▶ **PROBLEM STATEMENT**:
Return every line of the records below verbatim, leaving out the pictures.

Records:
##########
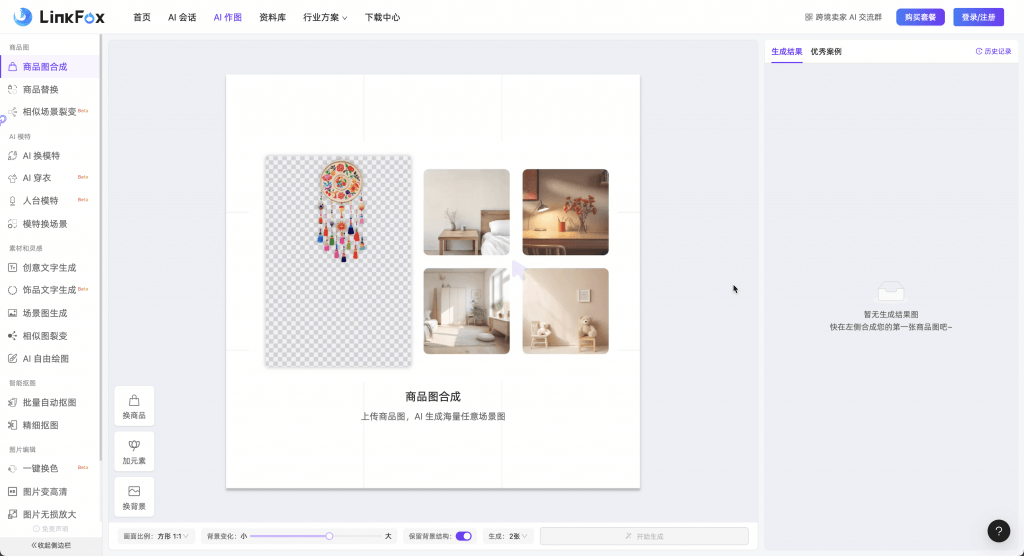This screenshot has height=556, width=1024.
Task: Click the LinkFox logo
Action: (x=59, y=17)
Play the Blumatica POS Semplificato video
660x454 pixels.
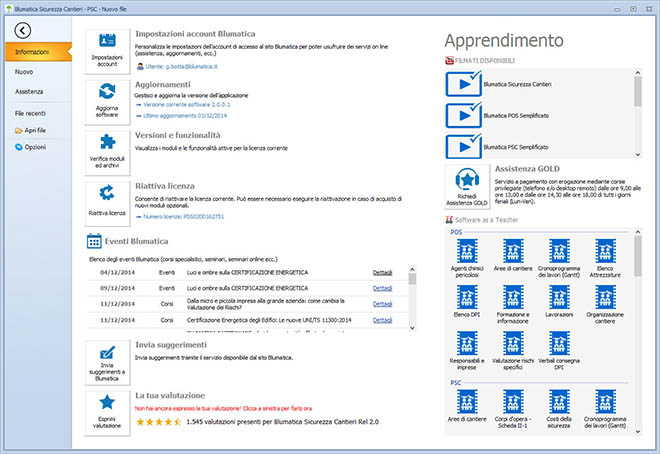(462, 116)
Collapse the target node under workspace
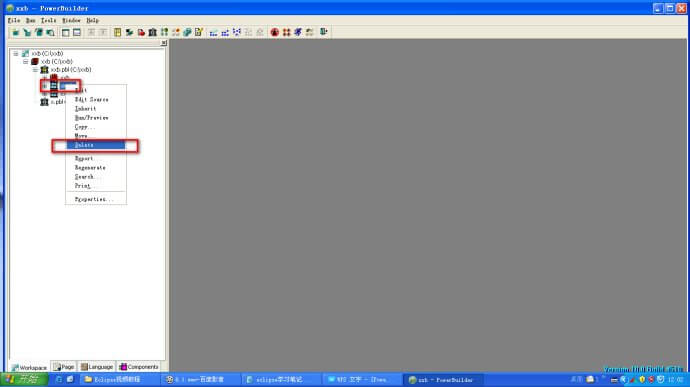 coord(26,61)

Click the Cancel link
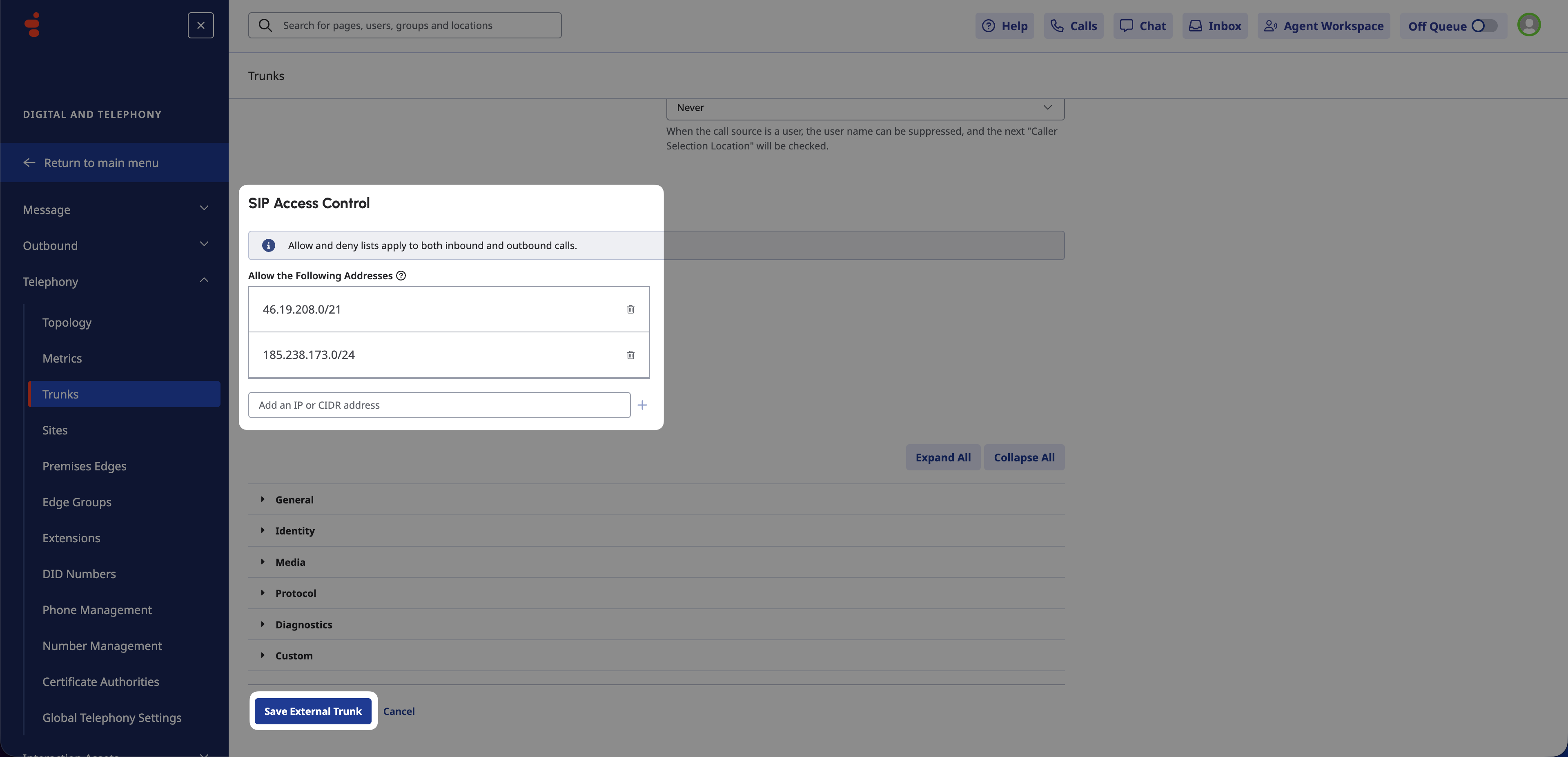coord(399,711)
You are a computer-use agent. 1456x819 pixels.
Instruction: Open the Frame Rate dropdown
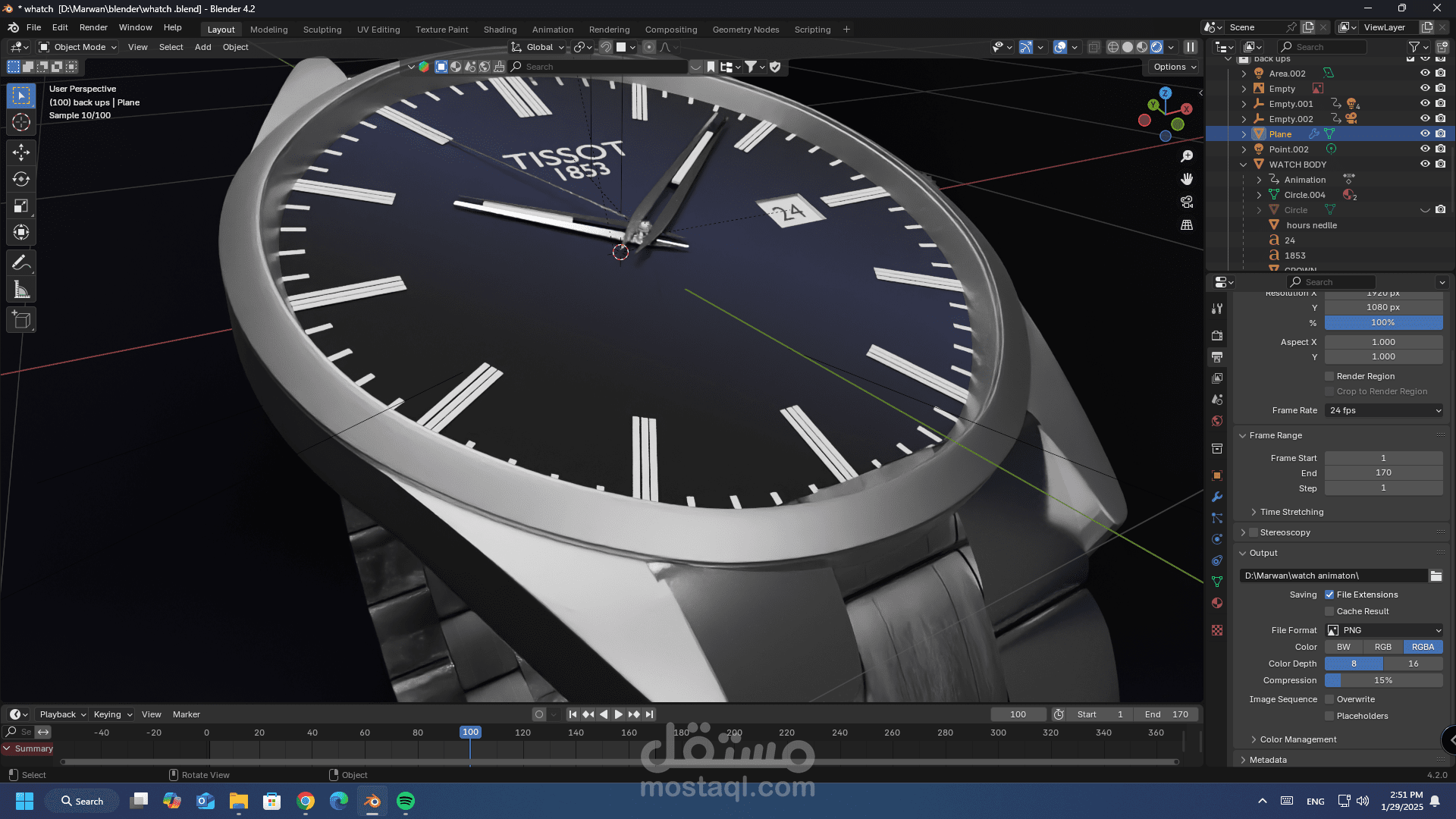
##########
▶ **CORRECT RESPONSE**:
This screenshot has height=556, width=1024.
Task: Click the LinkFox logo
Action: (x=59, y=17)
Play the Blumatica POS Semplificato video
660x454 pixels.
(462, 116)
Collapse the target node under workspace
 coord(26,61)

Click the Cancel link
coord(399,711)
You are a computer-use agent. 1456x819 pixels.
Instruction: Open the Frame Rate dropdown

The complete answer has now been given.